Problem to work on ▸ The answer must match the listing exactly, with every line written out again.

Records ▸
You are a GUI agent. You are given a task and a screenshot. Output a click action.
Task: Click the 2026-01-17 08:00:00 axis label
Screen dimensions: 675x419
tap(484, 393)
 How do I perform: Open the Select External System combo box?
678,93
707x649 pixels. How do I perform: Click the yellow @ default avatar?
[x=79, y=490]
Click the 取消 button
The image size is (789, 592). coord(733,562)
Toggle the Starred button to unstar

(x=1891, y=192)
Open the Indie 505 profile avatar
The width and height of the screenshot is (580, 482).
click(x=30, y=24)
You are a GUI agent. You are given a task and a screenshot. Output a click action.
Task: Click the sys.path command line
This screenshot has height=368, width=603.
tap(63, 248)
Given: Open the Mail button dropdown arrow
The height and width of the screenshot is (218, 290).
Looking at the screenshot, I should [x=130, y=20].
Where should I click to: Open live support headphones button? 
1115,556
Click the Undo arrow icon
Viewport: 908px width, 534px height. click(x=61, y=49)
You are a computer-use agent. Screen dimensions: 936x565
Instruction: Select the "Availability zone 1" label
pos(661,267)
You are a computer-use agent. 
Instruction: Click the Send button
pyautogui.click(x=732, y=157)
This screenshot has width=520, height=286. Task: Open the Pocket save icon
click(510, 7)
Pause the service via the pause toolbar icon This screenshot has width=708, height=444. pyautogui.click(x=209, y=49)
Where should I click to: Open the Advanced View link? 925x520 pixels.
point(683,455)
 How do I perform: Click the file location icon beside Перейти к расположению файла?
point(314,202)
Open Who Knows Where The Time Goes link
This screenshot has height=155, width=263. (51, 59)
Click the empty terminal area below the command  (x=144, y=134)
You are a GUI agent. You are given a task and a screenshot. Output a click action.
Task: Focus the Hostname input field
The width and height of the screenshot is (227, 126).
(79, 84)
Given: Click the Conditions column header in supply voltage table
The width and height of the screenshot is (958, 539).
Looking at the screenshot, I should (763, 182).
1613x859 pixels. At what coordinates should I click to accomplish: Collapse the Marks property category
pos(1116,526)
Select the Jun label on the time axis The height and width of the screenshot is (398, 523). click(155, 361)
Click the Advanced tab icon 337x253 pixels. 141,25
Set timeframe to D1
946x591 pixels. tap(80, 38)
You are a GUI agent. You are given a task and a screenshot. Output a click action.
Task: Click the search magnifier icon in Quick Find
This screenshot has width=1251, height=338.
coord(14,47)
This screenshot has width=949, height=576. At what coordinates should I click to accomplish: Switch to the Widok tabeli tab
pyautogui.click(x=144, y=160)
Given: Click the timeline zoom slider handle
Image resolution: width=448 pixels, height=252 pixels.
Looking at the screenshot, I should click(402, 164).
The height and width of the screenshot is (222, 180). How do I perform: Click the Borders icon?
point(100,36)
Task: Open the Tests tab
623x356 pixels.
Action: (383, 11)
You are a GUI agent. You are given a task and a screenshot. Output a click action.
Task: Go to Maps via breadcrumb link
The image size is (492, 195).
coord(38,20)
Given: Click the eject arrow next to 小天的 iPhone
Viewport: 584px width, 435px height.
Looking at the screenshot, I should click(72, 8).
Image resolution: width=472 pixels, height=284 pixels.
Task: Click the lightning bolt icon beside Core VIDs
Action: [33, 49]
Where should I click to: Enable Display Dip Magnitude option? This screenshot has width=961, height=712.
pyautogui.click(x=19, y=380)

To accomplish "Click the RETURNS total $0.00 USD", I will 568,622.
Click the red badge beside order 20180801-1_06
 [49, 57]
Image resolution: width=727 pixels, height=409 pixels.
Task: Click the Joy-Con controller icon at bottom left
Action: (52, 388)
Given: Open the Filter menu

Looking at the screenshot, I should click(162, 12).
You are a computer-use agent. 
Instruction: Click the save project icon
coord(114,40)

Output of the exercise ▸
You are a GUI agent. You are given a task and a screenshot. Output a click action.
Task: Click the 2026-01-17 08:00:00 axis label
Screen dimensions: 675x419
tap(484, 393)
 How do I perform: Open the Select External System combo box?
678,93
707x649 pixels. How do I perform: Click the yellow @ default avatar?
[x=79, y=490]
Click the 取消 button
The image size is (789, 592). coord(733,562)
Toggle the Starred button to unstar

(x=1891, y=192)
Open the Indie 505 profile avatar
The width and height of the screenshot is (580, 482).
click(x=30, y=24)
You are a GUI agent. You are given a task and a screenshot. Output a click action.
Task: Click the sys.path command line
This screenshot has height=368, width=603.
tap(63, 248)
Given: Open the Mail button dropdown arrow
The height and width of the screenshot is (218, 290).
Looking at the screenshot, I should [x=130, y=20].
Where should I click to: Open live support headphones button? 
1115,556
Click the Undo arrow icon
Viewport: 908px width, 534px height. click(x=61, y=49)
You are a computer-use agent. Screen dimensions: 936x565
Instruction: Select the "Availability zone 1" label
pos(661,267)
You are a computer-use agent. 
Instruction: Click the Send button
pyautogui.click(x=732, y=157)
This screenshot has width=520, height=286. Task: Open the Pocket save icon
click(510, 7)
Pause the service via the pause toolbar icon This screenshot has width=708, height=444. pyautogui.click(x=209, y=49)
Where should I click to: Open the Advanced View link? 925x520 pixels.
point(683,455)
 How do I perform: Click the file location icon beside Перейти к расположению файла?
point(314,202)
Open Who Knows Where The Time Goes link
This screenshot has height=155, width=263. (51, 59)
Click the empty terminal area below the command  (x=144, y=134)
You are a GUI agent. You are given a task and a screenshot. Output a click action.
Task: Focus the Hostname input field
The width and height of the screenshot is (227, 126).
(79, 84)
Given: Click the Conditions column header in supply voltage table
The width and height of the screenshot is (958, 539).
Looking at the screenshot, I should (763, 182).
1613x859 pixels. At what coordinates should I click to accomplish: Collapse the Marks property category
pos(1116,526)
Select the Jun label on the time axis The height and width of the screenshot is (398, 523). click(155, 361)
Click the Advanced tab icon 337x253 pixels. 141,25
Set timeframe to D1
946x591 pixels. tap(80, 38)
You are a GUI agent. You are given a task and a screenshot. Output a click action.
Task: Click the search magnifier icon in Quick Find
This screenshot has width=1251, height=338.
coord(14,47)
This screenshot has width=949, height=576. At what coordinates should I click to accomplish: Switch to the Widok tabeli tab
pyautogui.click(x=144, y=160)
Given: Click the timeline zoom slider handle
Image resolution: width=448 pixels, height=252 pixels.
Looking at the screenshot, I should click(402, 164).
The height and width of the screenshot is (222, 180). How do I perform: Click the Borders icon?
point(100,36)
Task: Open the Tests tab
623x356 pixels.
Action: (383, 11)
You are a GUI agent. You are given a task and a screenshot. Output a click action.
Task: Go to Maps via breadcrumb link
The image size is (492, 195).
coord(38,20)
Given: Click the eject arrow next to 小天的 iPhone
Viewport: 584px width, 435px height.
Looking at the screenshot, I should click(72, 8).
Image resolution: width=472 pixels, height=284 pixels.
Task: Click the lightning bolt icon beside Core VIDs
Action: [33, 49]
Where should I click to: Enable Display Dip Magnitude option? This screenshot has width=961, height=712.
pyautogui.click(x=19, y=380)

To accomplish "Click the RETURNS total $0.00 USD", I will 568,622.
Click the red badge beside order 20180801-1_06
 [49, 57]
Image resolution: width=727 pixels, height=409 pixels.
Task: Click the Joy-Con controller icon at bottom left
Action: (52, 388)
Given: Open the Filter menu

Looking at the screenshot, I should click(162, 12).
You are a computer-use agent. 
Instruction: Click the save project icon
coord(114,40)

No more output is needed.